How I’ve grown as a person through cross country


PHOTO Jack Gundry

Freshmen Taylor Huntoon (left) and Angelina Vitarelli (right) run together during practice. Both girls are members of the Fenton cross country team

Angelina Vitarelli, Writer

When I first started running, it was a cold morning in early October. My dad was trying to get in shape and asked me to run with him. The run that day was brutal. I was slow, my knees hurt and I wasn’t enjoying it. It was dark and the wind stung my face a little, but I continued to run with him anyway.

The next summer, I made the decision to join cross country. I was in seventh grade and thought I should try something new. Work on the next two sentences. In middle school cross country, I noticed how serious the kids were about this sport. I could’ve been running faster and pushing myself to my limits, but I wasn’t.
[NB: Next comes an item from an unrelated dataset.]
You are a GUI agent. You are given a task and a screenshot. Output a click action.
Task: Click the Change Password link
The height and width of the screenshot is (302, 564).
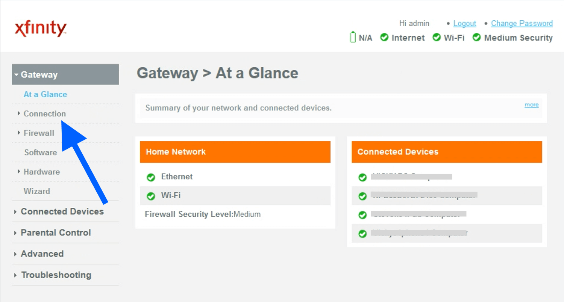(x=522, y=23)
During  that season, I realized how hard this sport was and how much work it took, even if the races were only two miles. At the end of the season, I improved my worst time of 17.20 to 16.30. I felt good about my overall performance.

I skipped cross country in eighth grade because I thought it was too hard. I’m not proud of being a quitter that season. Now, as a freshman, I wonder why I ever quit.

The high school team practices all summer until the season ends in early November. The most I’d ever run in middle school was two and a half miles. I can honestly say I wouldn’t have been able to run 5K races without practicing with five-mile runs.

My first meet as a freshman runner was marked by a time of 26:04 for 3.2 miles. My second meet was a different story. It was over 80 degrees outside with no breeze. I ended with a time of 27:02.

At the end of the season, my final time was 23:32. I couldn’t believe how much I’d grown as a runner and a person because of a sport. Cross country has had an immense positive effect on my life. I continue to run because of the friends I’ve made and because I can fuel my emotion into my running.

If I’ve learned anything, I’ve learned that your team is a crucial part of your success and growth. Running has also taught me that you can’t be the best at everything, no matter how bad you want it. Being the best doesn’t come right away. Success comes with patience and patience comes with time.